# BedSide Defense



## ss40 (Jun 18, 2013)

I found this product that looks cool. Check out the link HOME


----------



## Jack2427 (Jul 21, 2013)

Looks good to me. There are a number of gadgets that make your gun readily available at your bed side, under your desk etc.. As regards the bed side holsters I prefer the drawer, or a small case that opens with key sequence or even fingerprints. I kind of like to have a few seconds to evaluate the situation, before going "cocked and locked". And I am a very expeienced professional weapons handler, "fast is fine, accuracy is final". Wyatt Erp.


----------



## Glock Doctor (Mar 14, 2011)

I carry in C-3. Over the past 12 years and, at least, two armed confrontations it ain't ever been a problem. (Except, of course, on the Internet; C-3 is always a problem on the Internet!) :mrgreen: 

At night my EDC goes underneath the pillow. Some people wake up hard, and might not be either comfortable or necessarily effective sleeping like this. I'm not one of those people. Me? I wake up easy; and, except for an occasional illness, I have never had a problem becoming either alert or functioning properly from out of a sound sleep. Not even back in the early Summer of 2007 when six or seven loud gunshots suddenly erupted at 1:30 in the morning just across the road from our bedroom window. (The windows were open; and, wow, that was loud!) 

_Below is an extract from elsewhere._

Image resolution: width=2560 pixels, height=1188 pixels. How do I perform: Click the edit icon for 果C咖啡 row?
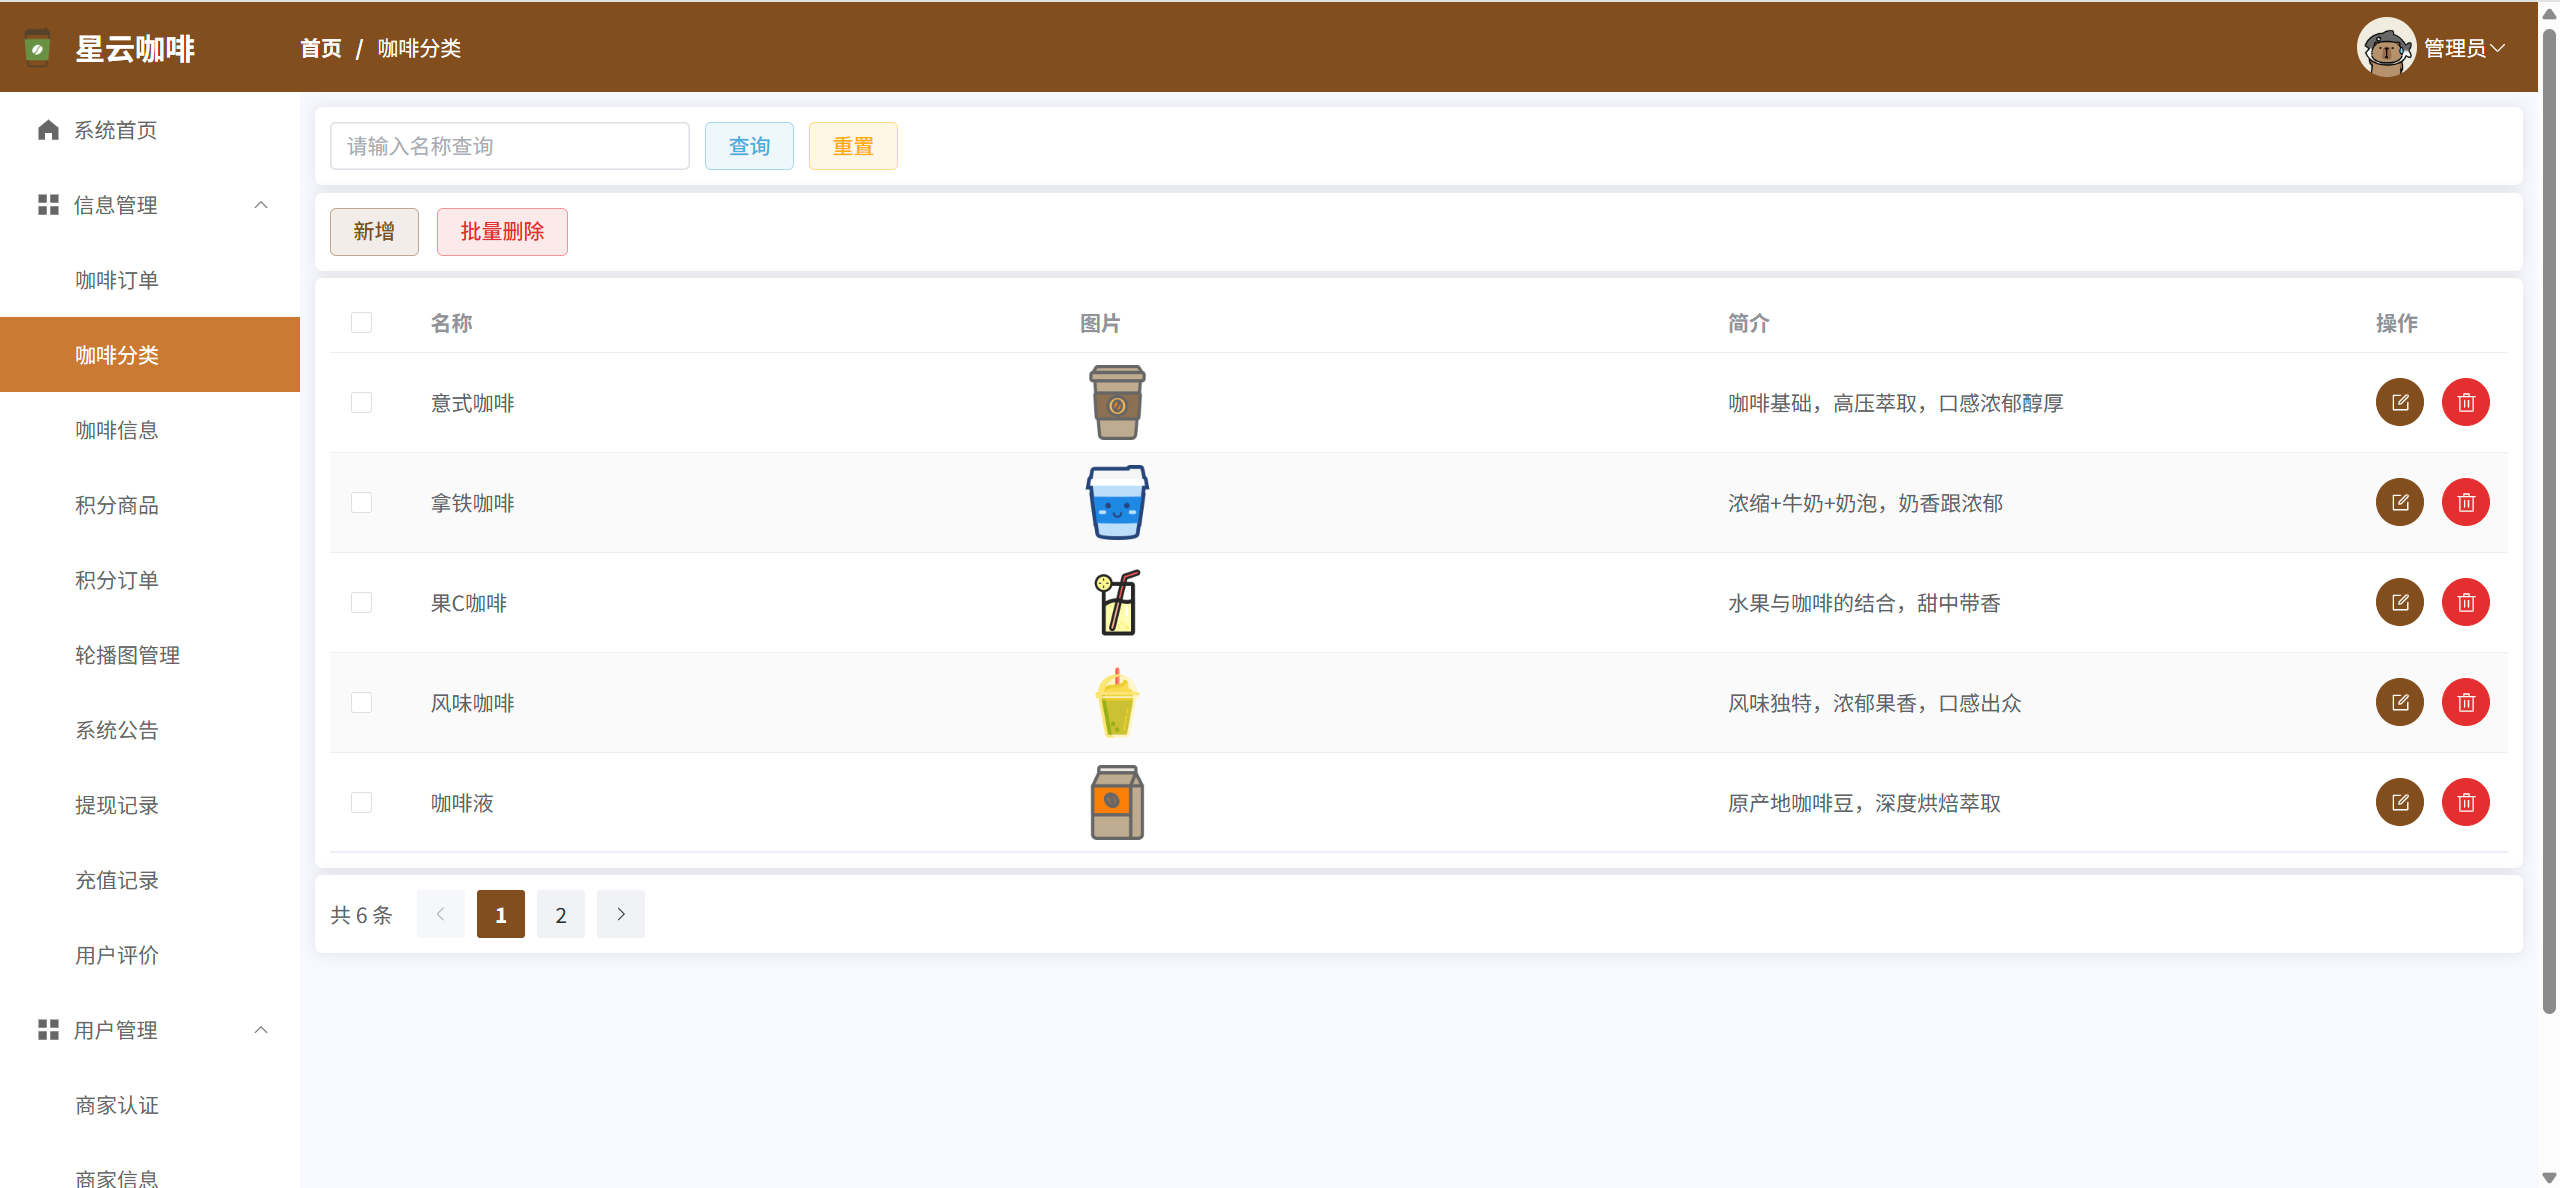point(2399,602)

Apparently, one of our drug-sucking neighbors got followed home from a local bar; and, then, just when he thought he was done for the night, somebody who strongly objected to his continued presence on Planet Earth used a semiautomatic pistol to let him know that he was actually, 'persona non grata'. :smt102 

As for this new bedframe holster device? As far as I'm concerned it's just another essentially unnecessary, 'gun gadget' for the Glockeroos and other handgun aficionados to play with. Me, personally? I don't need, 'a few seconds' to evaluate anything; and, after many years of doing it, I simply sleep better whenever I feel, 'that lump' under my head! At home or while traveling it's all the same response technique. (Same idea as knowing better than to ever sleep on your stomach!)


----------



## SouthernBoy (Jun 27, 2007)

My bedside gun at this time is a gen3 G19. It is configured just like my other carry Glocks which included Trijicon night sights. It currently resides in its carry holster which happens to be a Fobus Evolution belt unit. This holster imparts a settable amount of friction for retention so that gun is not coming out of that holster without a deliberate move on my part. I wake up from sleep fully aware and operational. This has been tested (summer of 2009) so I am very comfortable with the way my sidearm is kept during the night, On that occasion, I had a gen3 G23 in a belt fanny pouch and it still took two hands to get to it. Worked fine.


----------



## Steve M1911A1 (Feb 6, 2008)

This gadget is one of those things that you can more easily and cheaply make for yourself, than buy on the web.

How it differs from merely placing your pistol and a flashlight atop your bedside table evades my understanding. Maybe it's for people who do not have bedside tables.


----------



## fast20 (Sep 12, 2011)

my bedside setup.... gun magnet i think was $7.... one handed access...


----------